“Muza!” said Boabdil, in a softened voice, while he shaded his face with his hand, “we played together as children, and I have loved thee well: my kingdom even now, perchance, is passing from me, but I could almost be reconciled to that loss, if I thought thy loyalty had not left me.”
“Dost thou, in truth, suspect the faith of Muza Ben Abil Gazan?” said the Moorish prince, in a tone of surprise and sorrow. “Unhappy king! I deemed that my services, and not my defection, made my crime.”
“Why do my people hate me? why do my armies menace?” said Boabdil, evasively; “why should a subject possess that allegiance which a king cannot obtain?”

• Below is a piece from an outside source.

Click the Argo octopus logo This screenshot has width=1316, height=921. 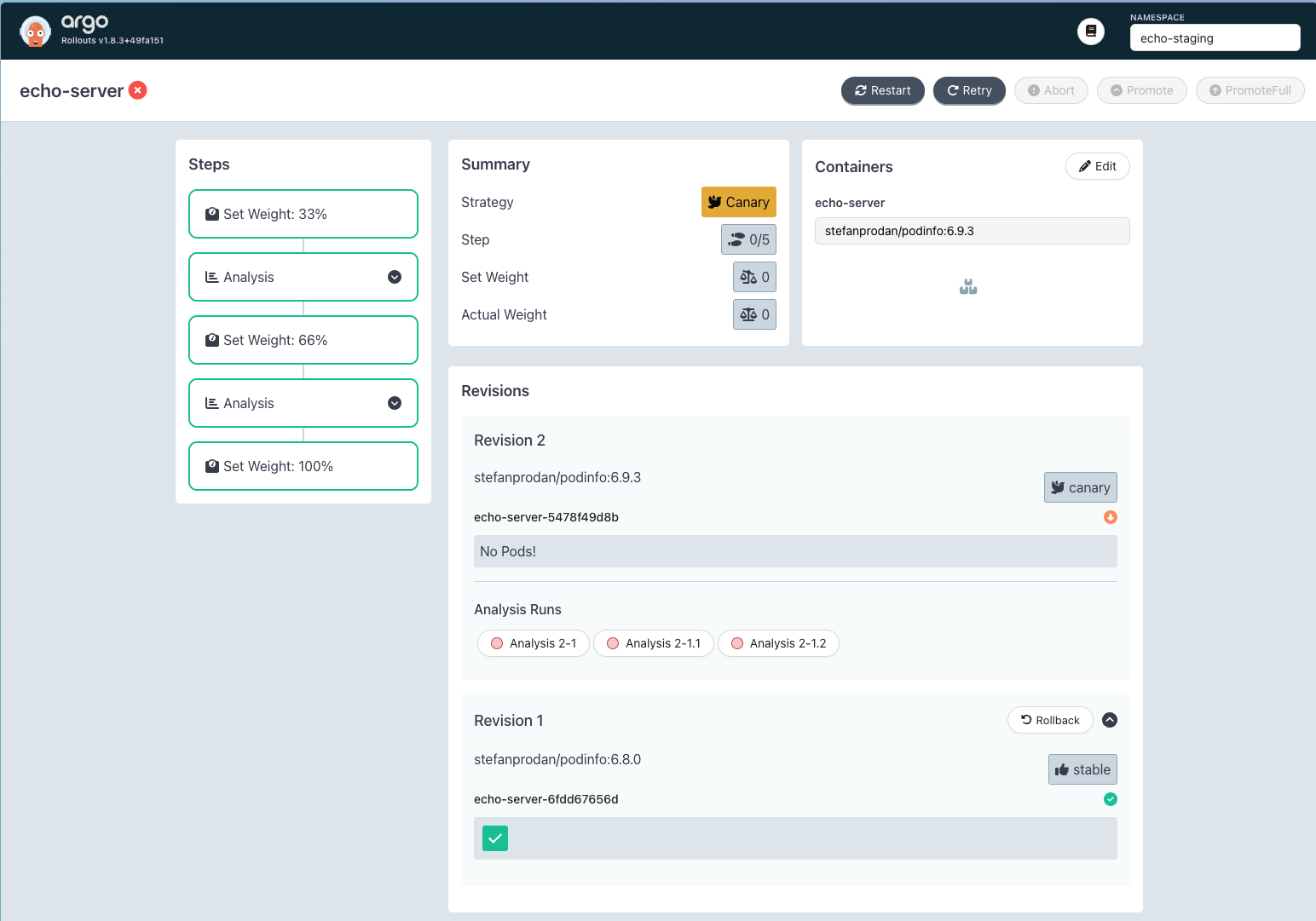tap(35, 32)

“Because,” replied Muza, boldly, “the king has delegated to a subject the command he should himself assume. Oh, Boabdil!” he continued, passionately—“friend of my boyhood, ere the evil days came upon us,—gladly would I sink to rest beneath the dark waves of yonder river, if thy arm and brain would fill up my place amongst the warriors of Granada. And think not I say this only from our boyish love; think not I have placed my life in thy hands only from that servile loyalty to a single man, which the false chivalry of Christendom imposes as a sacred creed upon its knights and nobles. But I speak and act but from one principle—to save the religion of, my father and the land of my birth: for this I have risked my life against the foe; for this I surrender my life to the sovereign of my country. Granada may yet survive, if monarch and people unite together. Granada is lost for ever, if her children, at this fatal hour, are divided against themselves. If, then, I, O Boabdil! am the true obstacle to thy league with thine own subjects, give me at once to the bowstring, and my sole prayer shall be for the last remnant of the Moorish name, and the last monarch of the Moorish dynasty.”

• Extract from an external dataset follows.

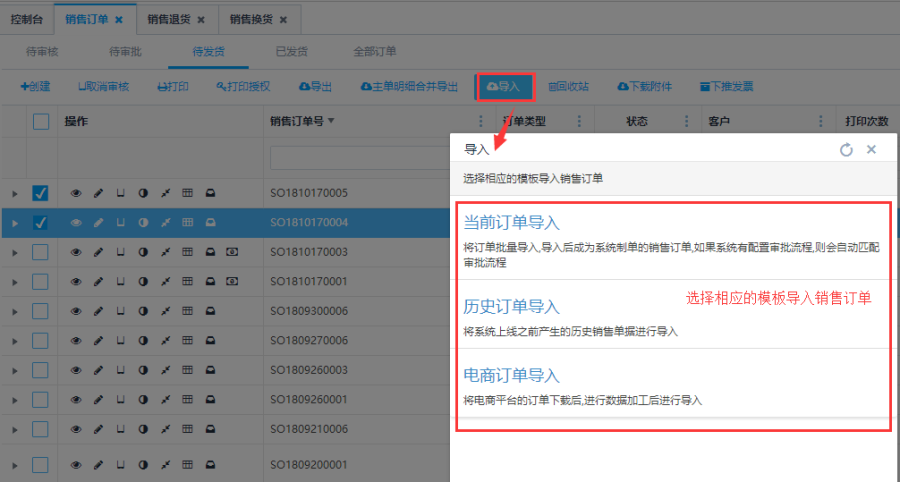This screenshot has width=900, height=482.
Task: Click the pin icon for SO1809260003
Action: point(165,370)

“My son, my son! art thou convinced at last?” cried the queen, struggling with her tears; for she was one who wept easily at heroic sentiments, but never at the softer sorrows, or from the more womanly emotions.
Boabdil lifted his head with a vain and momentary attempt at pride; his eye glanced from his mother to his friend, and his better feelings gushed upon him with irresistible force; he threw himself into Muza’s arms.
“Forgive me,” he said, in broken accents, “forgive me! How could I have wronged thee thus? Yes,” he continued, as he started from the noble breast on which for a moment he indulged no ungenerous weakness,—“yes, prince, your example shames, but it fires me. Granada henceforth shall have two chieftains; and if I be jealous of thee, it shall be from an emulation thou canst not blame. Guards, retire. Mesnour! ho, Mesnour! Proclaim at daybreak that I myself will review the troops in the Vivarrambla. Yet”—and, as he spoke his voice faltered, and his brow became overcast, “yet stay, seek me thyself at daybreak, and I will give thee my commands.”
“Oh, my son! why hesitate?” cried the queen, “why waver? Prosecute thine own kingly designs, and—”
“Hush, madam,” said Boabdil, regaining his customary cold composure; “and since you are now satisfied with your son, leave me alone with Muza.”
The queen sighed heavily; but there was something in the calm of Boabdil which chilled and awed her more than his bursts of passion. She drew her veil around her, and passed slowly and reluctantly from the chamber.